In the sequence, a garbage man encounters Dogbert atop a recycling bin. The garbage man tells Dogbert he can bring Dilbert back in a matter of hours if Dogbert gives him Dilbert's ashes. And as promised, a reborn Dilbert pops up from the recycling bin, angrier than ever. I think this gives some idea of what the final panel might be in the hypothetical three-panel strip of Dilbert on his deathbed I suggested above -- and there might well be a hell involved, certainly not a saccharine heaven with cherubs strumming lyres in the clouds that some observers appear to believe Adams finally endorsed.

And if we put Scott Adams in the tradition of dark freethinking American humorists like Mark Twain and Nathanael West, this seems like a much more consistent outcome. It was, after all, Adams's reaction to the death of his career, only a few years before he had to contemplate his actual demise. But overall, while I don't think Adams was as smart about religion as he could have been, I do think he was much too smart to believe you'll go to heaven if you just say, "I accept Jesus Christ as my lord and savior", and of course, no reasonable Christian apologist like C S Lewis or Fulton Sheen would claim this in any case, which is why I'm puzzled that figures like Franklin Graham are OK with it.

The problem is that many radical Evangelicals do in fact say this. I asked Chrome AI mode, "Are there prominent Christian spokesmen who believe you'll go to heaven if you simply say, "I accept Jesus Christ as my lord and savior"? It answered in part,

Yes, many prominent Christian spokesmen and evangelists teach that accepting Jesus Christ as Lord and Savior is the essential requirement for salvation and entry into heaven. This teaching is often centered on the "Sinner's Prayer," a short profession of faith popularized by major evangelical figures throughout the 20th and 21st centuries.
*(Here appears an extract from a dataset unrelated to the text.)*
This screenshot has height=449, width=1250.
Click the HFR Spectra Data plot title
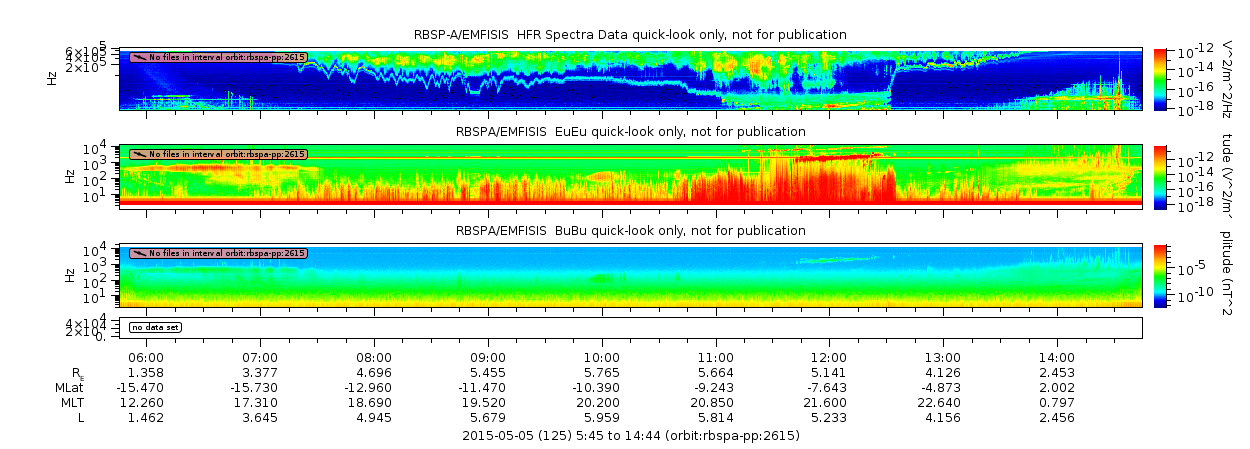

It lists Billy Graham, Franklin Graham, Joel Osteen, Rick Warren, and Jack Hyles as proponents of this view, but it includes the caution,

Some critics and spokesmen warn against "easy believism," where a person says the words without genuine heart change. Many teachers, including Billy Graham, emphasize that true belief must involve turning away from sin (repentance) and a change in desires to follow Christ's teachings. Supporters often cite Romans 10:9, which states that if you "confess with your mouth that Jesus is Lord and believe in your heart that God raised him from the dead, you will be saved". Some modern pastors, such as David Platt, have criticized the "Sinner's Prayer" as a potentially "superstitious" practice not explicitly found in the Bible, arguing it risks giving people false assurance without a radical life change.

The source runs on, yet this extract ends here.